DevOps – The Game Changing Philosophy
The need to introduce agility and speed into IT gave rise Way Forward to adoption of the ‘Agile Manifesto’, which, among other things, stressed upon ‘Responding to Change’, focusing on quick responses to change and continuous development. Rooted in the Agile Manifesto and its principles, DevOps represents an evolution in how IT services are delivered and supported. To that effect, Gartner defines DevOps as, “An IT service delivery approach rooted in agile philosophy, with an emphasis on business outcomes, not process orthodoxy.”1
By bringing development and operations staff together to manage an end-to-end view of the software development life cycle, DevOps is a step towards bridging the development and operations divide. Barriers are broken by enabling trust, shared ownership, building a culture of innovation, and encouraging collaboration across teams.
Based on continuous improvement and incremental release principles adopted from agile methodologies, DevOps promises to enhance the agility and quality of IT service delivery. The ultimate goal is to deliver measurable business value, and enable the business to remain agile, flexible, and ahead of the curve.
Challenges on the Way
Organizations cannot expect to mandate a change in paradigm and deliver benefits from the outset. This will demand a comprehensive change management program. For instance, the adoption of DevOps demands a change in the organization culture. The Development and Operations teams need to break out of their comfort zones, and take a larger, more holistic view.

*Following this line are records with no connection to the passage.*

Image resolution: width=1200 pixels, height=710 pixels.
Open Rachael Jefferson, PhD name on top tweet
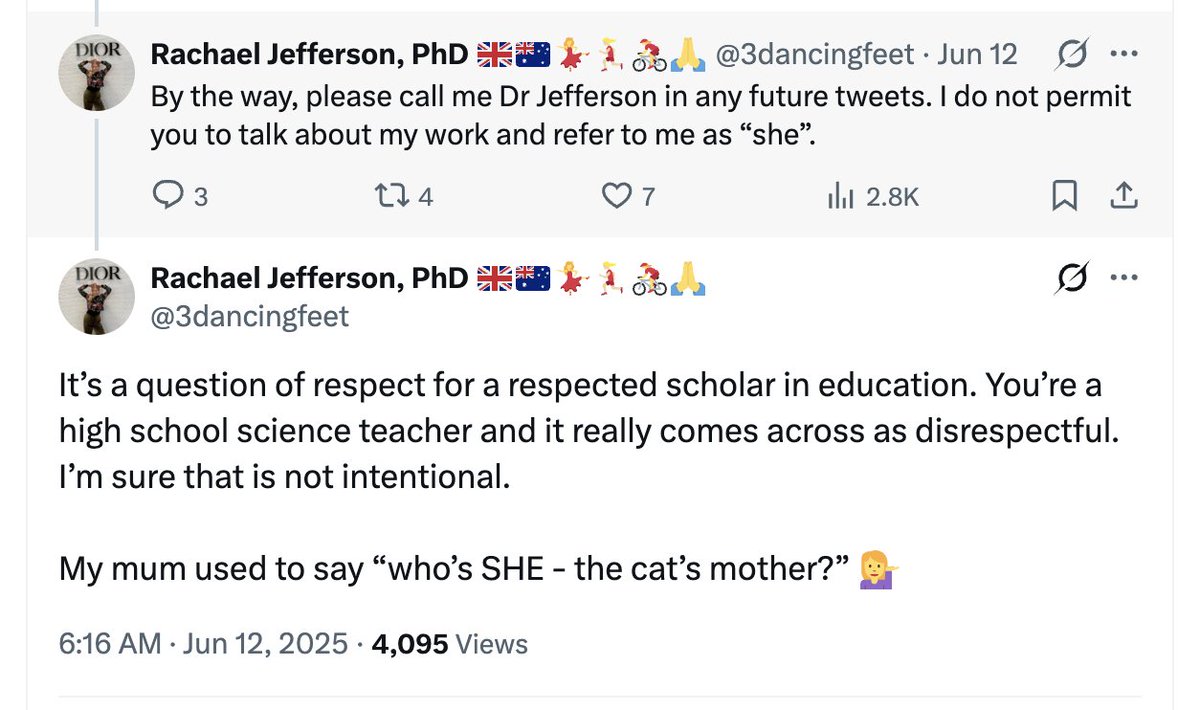coord(308,55)
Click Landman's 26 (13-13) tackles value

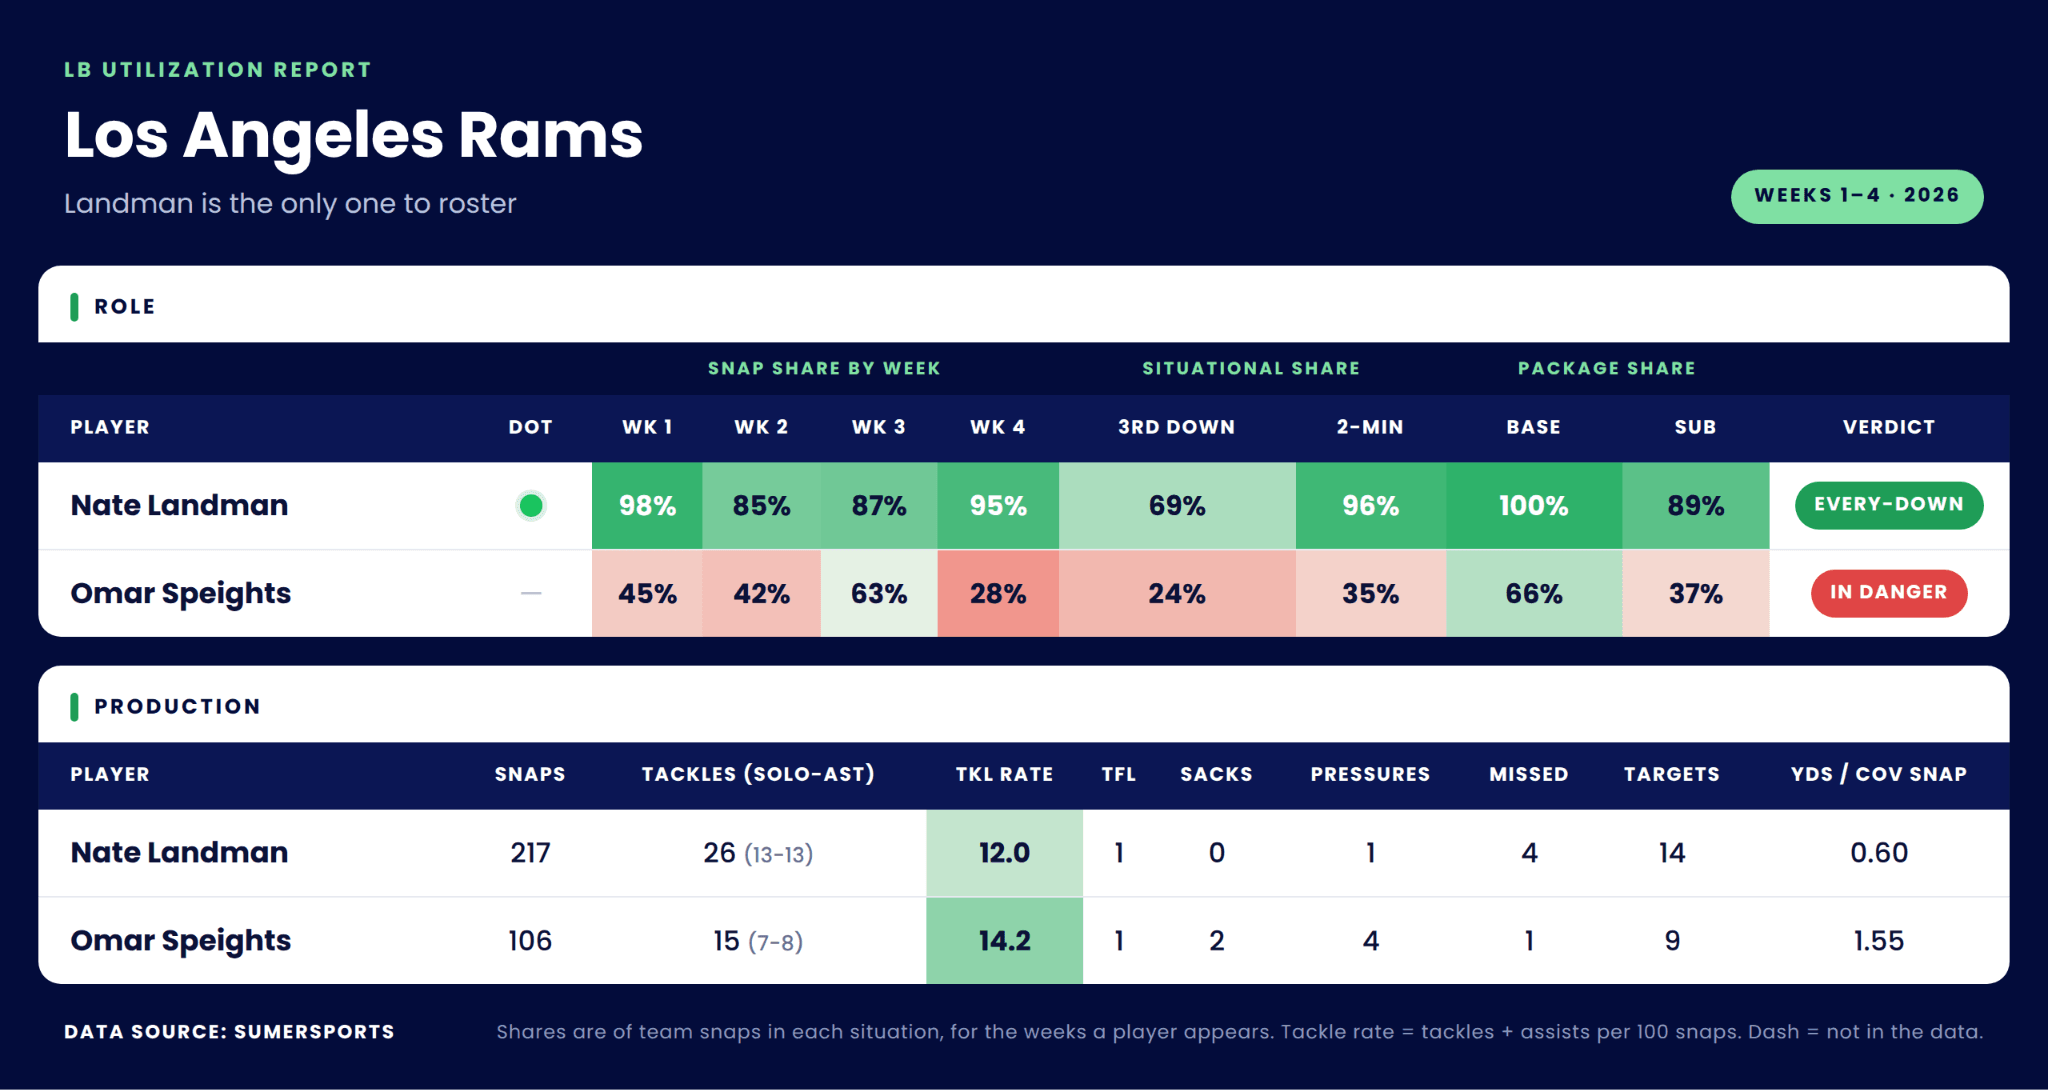point(758,853)
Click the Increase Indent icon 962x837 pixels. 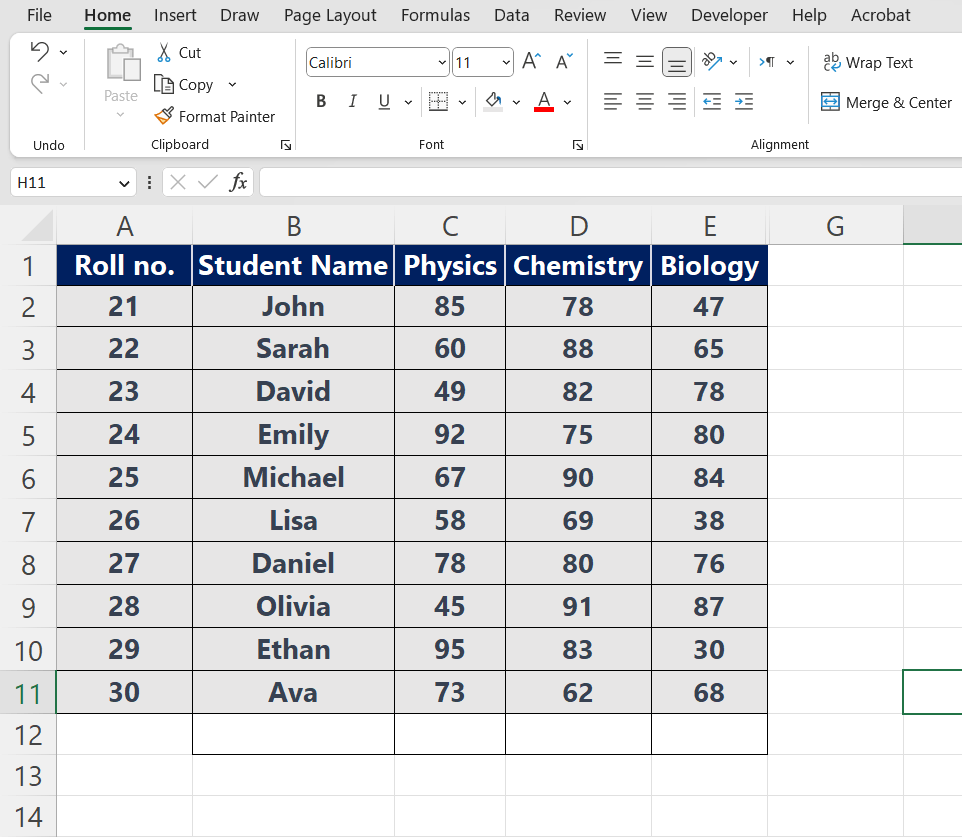tap(743, 101)
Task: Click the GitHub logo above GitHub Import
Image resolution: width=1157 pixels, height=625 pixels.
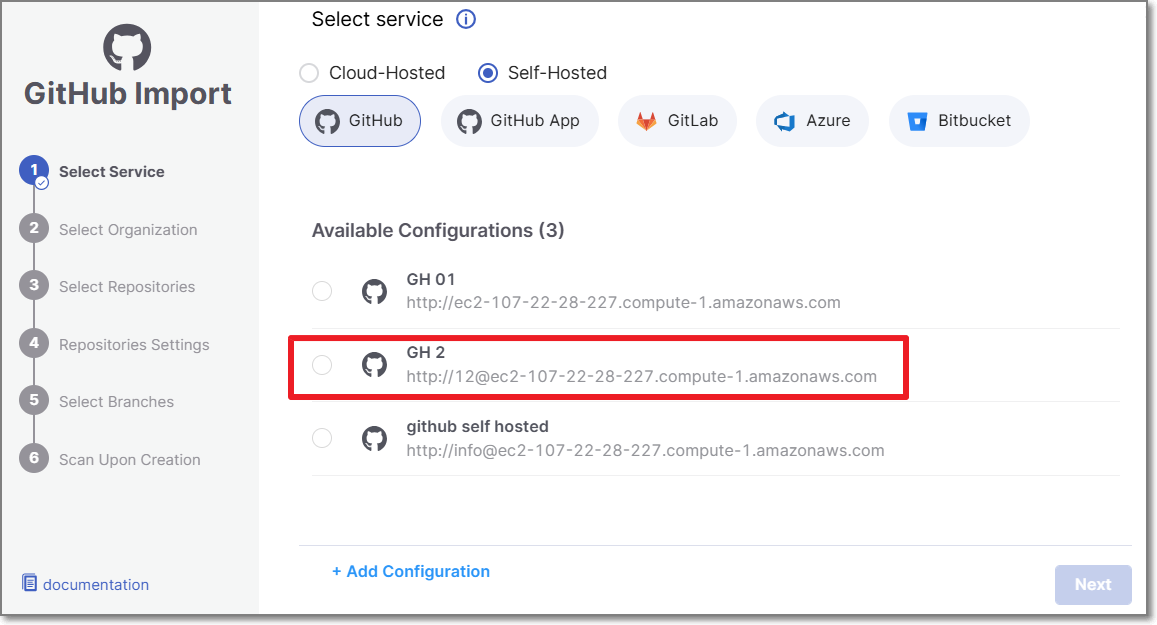Action: tap(127, 48)
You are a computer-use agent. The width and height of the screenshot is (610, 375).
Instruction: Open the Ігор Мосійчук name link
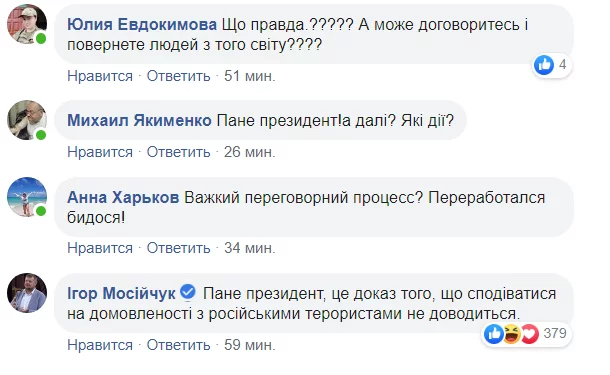click(x=121, y=294)
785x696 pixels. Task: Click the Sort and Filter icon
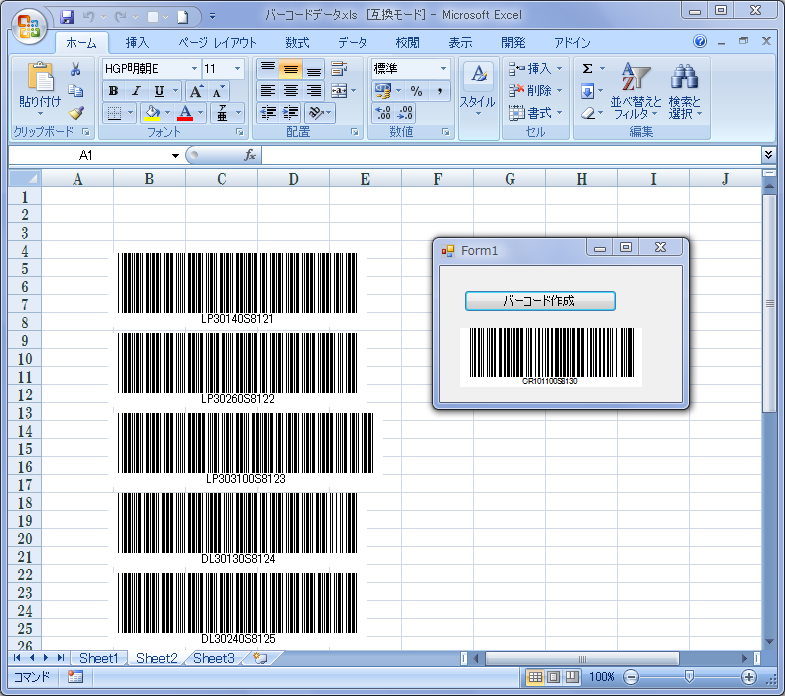(635, 90)
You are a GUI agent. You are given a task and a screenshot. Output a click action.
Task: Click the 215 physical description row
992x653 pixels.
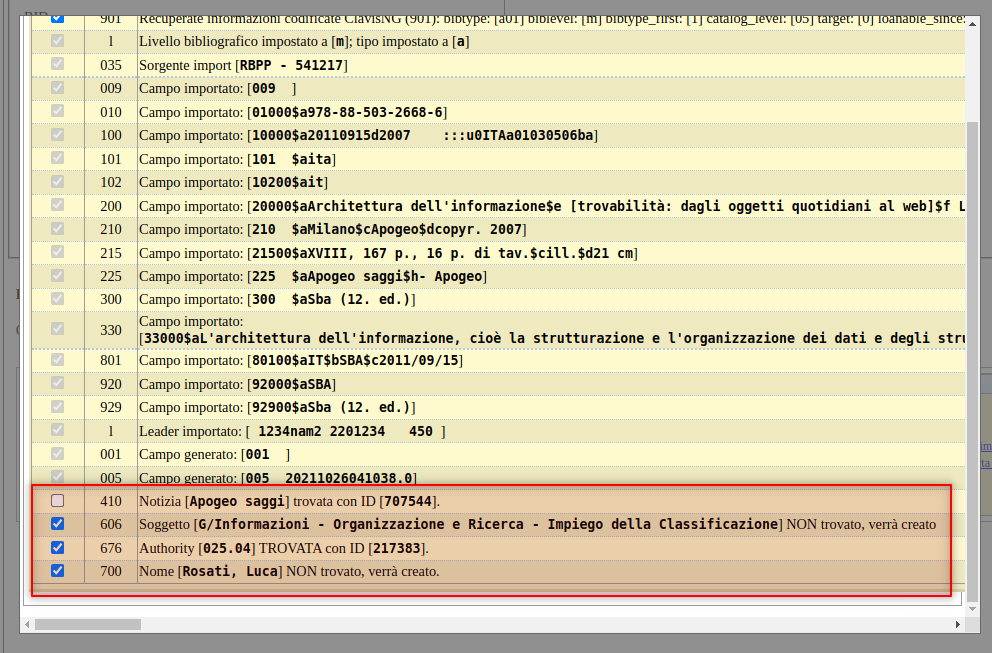[388, 254]
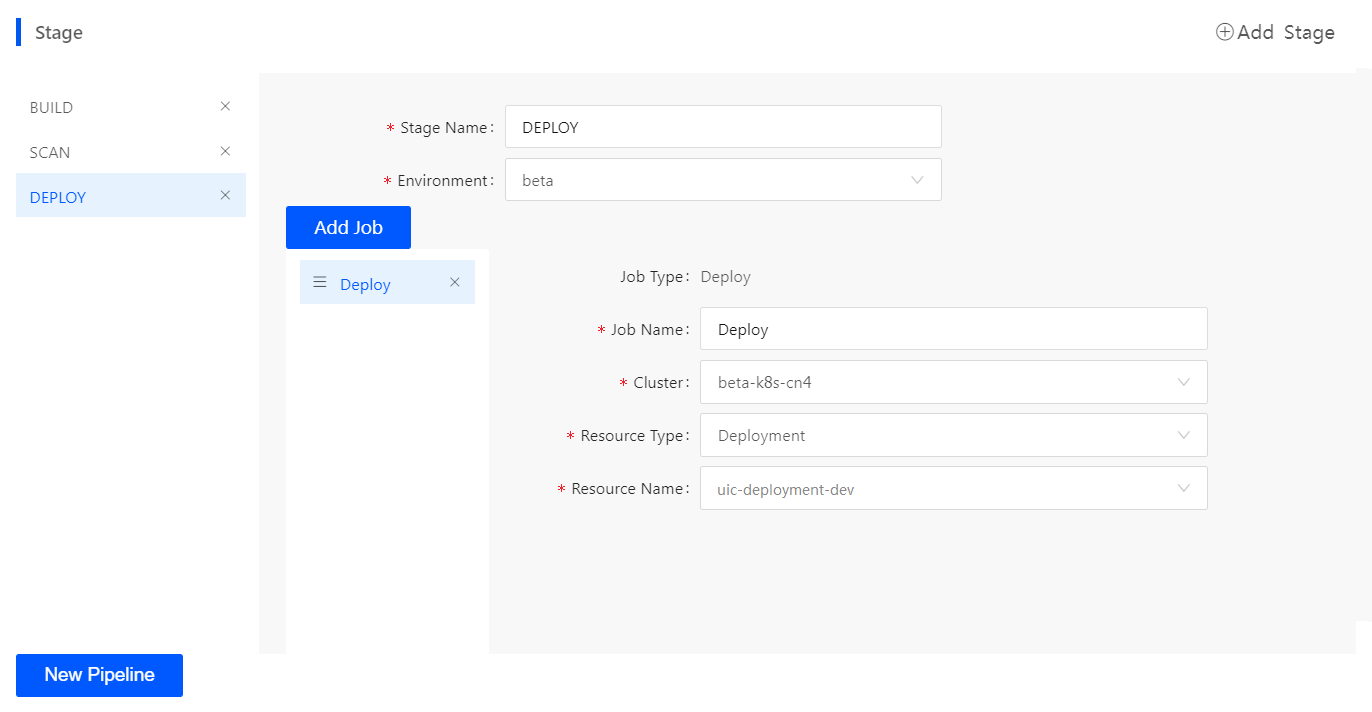The height and width of the screenshot is (712, 1372).
Task: Select the BUILD stage in the sidebar
Action: 52,107
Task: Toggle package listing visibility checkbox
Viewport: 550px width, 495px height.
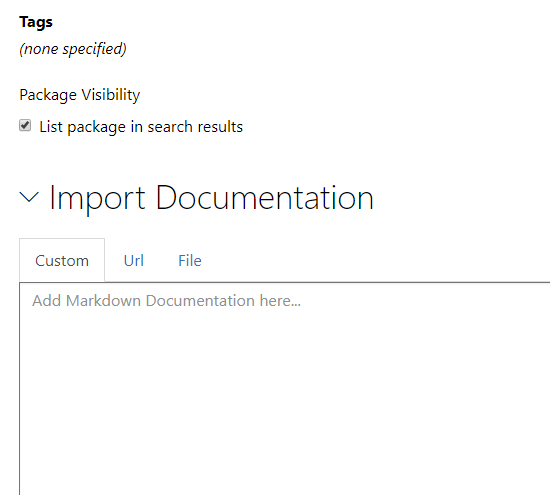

Conversely, the success of each group must be measured with respect to the success of the entire development— to—operations life cycle. This represents a true shift from a siloed to a collaborative approach, and will drive the individual and the respective groups appreciate their role in the larger business context.
Only once these changes are inculcated, can the organization truly move to this transformational model, and begin to reap the fruits of the DevOps paradigm.
Way Forward
The move to the DevOps paradigm is by no means easy. But, if a change management program is in place, and collaborative mindsets are incentivized, the benefits from DevOps can be transformational, not only to the IT organization, but ultimately deliver agility for the business in its entirety. But, is the CIO of today ready to take this leap?
She does not have a choice. It is time for the CIO to take a holistic perspective of the IT organization, integrate IT strategy with business strategy, and build an IT organization that is aligned, not only to meet business demands, but also to drive the business towards success. And, with the overbearing market uncertainty, there isn’t a better time than today, to take up this transformation.